Selected excerpt >>
On the Board’s Solo Fest returns after a successful first iteration in 2018. This time curated by artistic director Rachel Cook and esteemed choreographer Dani Tirrell and revamped to include free, site-responsive works throughout the building in conjunction with a festival-style performance in the proscenium. The goal being to “encourage and empower a group of women and POC artists,” each night had a different lineup of local performers activating the building with site specific solos prior to each mainstage performance, which featured Jade Solomon Curtis, Allie Hankins, jumatatu m. poe, Adrienne Truscott, and Mariana Valencia.

Photo credit Sophia Rodriguez.

On the Boards characterizes solo dance as a “thrilling opportunity” to create as a “form of personal expression and rebellion.” jumatatu m. poe did just that with SALT, a self-described “lil’ cousin”’ to their 2014 solo Android Tears, and a work that was curious, humorous, and rebellious all in one. Audience members arrived throughout the duration of the  fifteen-minute prelude in which poe – otherwise unclothed aside from a pair of black contact lenses – slowly wrapped plastic wrap around their waist, sat into one hip and then the other, and walked throughout the stage to pop-soul music set over metronomic ticking rhythms. By the time a six-inch thick roll of plastic had been fully repurposed into a translucent mini-pencil skirt, Poe’s expression of complete neutrality intact, the lights dimmed on their audience. Poe’s beautifully articulate pelvic isolations, footwork, repetition, and presentational gestures throughout, appeared to mix their training in contemporary African dance and dance theater with vogue. They shook their hips side to side on straight legs – mouth agape – traveling in a lateral step touch patterns across the downstage line, tiptoed towards downstage as if on a catwalk, and spoke garbled sentences with nouns and pronouns deliberately disordered. The repetition of lateral/frontal spatial patterns and words, as well as a cryptic yet simultaneously mesmerizing performance, made Poe’s SALT an absorbing way to begin the show. 

Photo courtesy of the Lumbar Room.

Input rows >>
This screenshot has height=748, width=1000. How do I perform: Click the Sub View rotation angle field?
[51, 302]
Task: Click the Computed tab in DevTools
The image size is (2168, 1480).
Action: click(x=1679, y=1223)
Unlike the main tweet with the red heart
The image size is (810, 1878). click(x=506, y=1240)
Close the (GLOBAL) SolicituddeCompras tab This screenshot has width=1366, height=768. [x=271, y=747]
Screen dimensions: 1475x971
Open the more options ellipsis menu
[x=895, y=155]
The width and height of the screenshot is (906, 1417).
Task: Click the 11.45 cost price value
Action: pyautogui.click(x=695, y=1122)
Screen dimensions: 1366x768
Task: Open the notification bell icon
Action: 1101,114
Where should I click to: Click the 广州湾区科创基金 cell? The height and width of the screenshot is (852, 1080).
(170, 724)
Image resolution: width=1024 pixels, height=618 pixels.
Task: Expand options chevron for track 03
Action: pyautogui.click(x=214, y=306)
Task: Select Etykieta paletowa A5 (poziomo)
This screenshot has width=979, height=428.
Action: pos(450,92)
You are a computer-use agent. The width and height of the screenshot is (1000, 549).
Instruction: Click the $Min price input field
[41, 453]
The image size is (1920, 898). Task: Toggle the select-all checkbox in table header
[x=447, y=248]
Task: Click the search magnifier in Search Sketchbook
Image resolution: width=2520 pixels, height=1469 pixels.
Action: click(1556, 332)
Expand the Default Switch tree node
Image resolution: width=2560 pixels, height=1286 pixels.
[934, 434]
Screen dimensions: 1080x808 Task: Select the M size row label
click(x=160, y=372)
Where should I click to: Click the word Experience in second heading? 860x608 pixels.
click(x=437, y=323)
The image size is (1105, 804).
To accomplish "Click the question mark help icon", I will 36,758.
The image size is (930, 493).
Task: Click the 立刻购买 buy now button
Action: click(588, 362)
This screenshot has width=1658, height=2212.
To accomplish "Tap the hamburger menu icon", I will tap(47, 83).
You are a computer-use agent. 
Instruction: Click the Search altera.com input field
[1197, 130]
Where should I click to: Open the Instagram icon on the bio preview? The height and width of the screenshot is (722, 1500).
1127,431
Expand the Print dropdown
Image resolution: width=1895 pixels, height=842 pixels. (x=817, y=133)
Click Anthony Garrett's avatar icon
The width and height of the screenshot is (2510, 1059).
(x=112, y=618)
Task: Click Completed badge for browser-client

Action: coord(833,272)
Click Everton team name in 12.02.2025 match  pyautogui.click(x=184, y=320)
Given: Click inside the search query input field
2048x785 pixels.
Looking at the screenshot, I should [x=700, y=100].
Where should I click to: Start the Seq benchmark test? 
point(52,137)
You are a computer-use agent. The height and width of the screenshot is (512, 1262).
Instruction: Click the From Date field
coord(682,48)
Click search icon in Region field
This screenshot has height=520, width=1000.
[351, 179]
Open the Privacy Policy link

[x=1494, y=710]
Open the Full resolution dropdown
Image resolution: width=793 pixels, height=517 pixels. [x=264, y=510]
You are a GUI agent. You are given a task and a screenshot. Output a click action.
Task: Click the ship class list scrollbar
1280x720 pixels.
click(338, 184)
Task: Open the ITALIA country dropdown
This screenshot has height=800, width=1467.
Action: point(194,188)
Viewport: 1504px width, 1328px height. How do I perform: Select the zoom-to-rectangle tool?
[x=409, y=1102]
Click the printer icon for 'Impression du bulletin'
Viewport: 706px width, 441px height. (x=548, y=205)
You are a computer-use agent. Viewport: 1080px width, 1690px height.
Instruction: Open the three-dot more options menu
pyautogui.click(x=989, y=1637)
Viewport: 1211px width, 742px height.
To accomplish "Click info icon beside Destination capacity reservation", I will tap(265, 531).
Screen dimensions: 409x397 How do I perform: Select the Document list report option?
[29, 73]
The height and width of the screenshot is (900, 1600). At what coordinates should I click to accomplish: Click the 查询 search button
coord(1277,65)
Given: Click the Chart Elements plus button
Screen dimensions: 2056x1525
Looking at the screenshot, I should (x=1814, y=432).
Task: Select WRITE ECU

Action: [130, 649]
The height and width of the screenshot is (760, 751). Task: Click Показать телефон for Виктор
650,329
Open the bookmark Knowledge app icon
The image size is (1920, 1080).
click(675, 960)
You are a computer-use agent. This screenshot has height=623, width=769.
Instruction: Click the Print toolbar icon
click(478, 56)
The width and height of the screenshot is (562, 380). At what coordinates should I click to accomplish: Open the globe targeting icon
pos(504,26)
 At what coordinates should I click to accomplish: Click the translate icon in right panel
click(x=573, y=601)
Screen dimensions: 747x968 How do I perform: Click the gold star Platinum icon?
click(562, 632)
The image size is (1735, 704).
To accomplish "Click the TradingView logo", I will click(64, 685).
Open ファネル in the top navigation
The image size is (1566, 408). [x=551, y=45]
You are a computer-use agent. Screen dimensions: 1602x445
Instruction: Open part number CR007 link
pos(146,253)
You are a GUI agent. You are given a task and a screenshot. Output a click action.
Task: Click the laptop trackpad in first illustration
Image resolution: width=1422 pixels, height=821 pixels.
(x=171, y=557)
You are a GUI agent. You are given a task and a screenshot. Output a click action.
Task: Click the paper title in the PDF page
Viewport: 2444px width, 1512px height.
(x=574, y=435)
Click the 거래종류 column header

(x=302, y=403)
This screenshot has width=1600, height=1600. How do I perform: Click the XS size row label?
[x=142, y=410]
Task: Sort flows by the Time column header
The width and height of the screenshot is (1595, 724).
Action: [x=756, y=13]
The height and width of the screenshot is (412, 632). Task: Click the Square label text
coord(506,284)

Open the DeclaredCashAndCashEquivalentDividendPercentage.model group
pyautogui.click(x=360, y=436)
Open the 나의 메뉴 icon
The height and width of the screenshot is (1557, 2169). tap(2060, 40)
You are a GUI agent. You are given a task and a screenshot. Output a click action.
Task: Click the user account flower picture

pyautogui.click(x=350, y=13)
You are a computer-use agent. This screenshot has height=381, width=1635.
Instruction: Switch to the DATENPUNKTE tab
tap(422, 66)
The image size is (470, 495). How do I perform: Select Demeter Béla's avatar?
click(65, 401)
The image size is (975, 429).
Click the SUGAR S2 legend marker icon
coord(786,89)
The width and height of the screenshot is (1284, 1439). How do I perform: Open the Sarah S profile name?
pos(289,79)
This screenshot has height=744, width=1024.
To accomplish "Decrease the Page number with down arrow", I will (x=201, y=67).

What to do >>
A: Could you return the passage of the solo dance review starting at "On the Board’s" and ending at "credit Sophia Rodriguez.", copied word for word?
B: How many lines of the records contain the word "column"? Reply with the number alone.

Problem solutions >>
A:
On the Board’s Solo Fest returns after a successful first iteration in 2018. This time curated by artistic director Rachel Cook and esteemed choreographer Dani Tirrell and revamped to include free, site-responsive works throughout the building in conjunction with a festival-style performance in the proscenium. The goal being to “encourage and empower a group of women and POC artists,” each night had a different lineup of local performers activating the building with site specific solos prior to each mainstage performance, which featured Jade Solomon Curtis, Allie Hankins, jumatatu m. poe, Adrienne Truscott, and Mariana Valencia.

Photo credit Sophia Rodriguez.

B: 2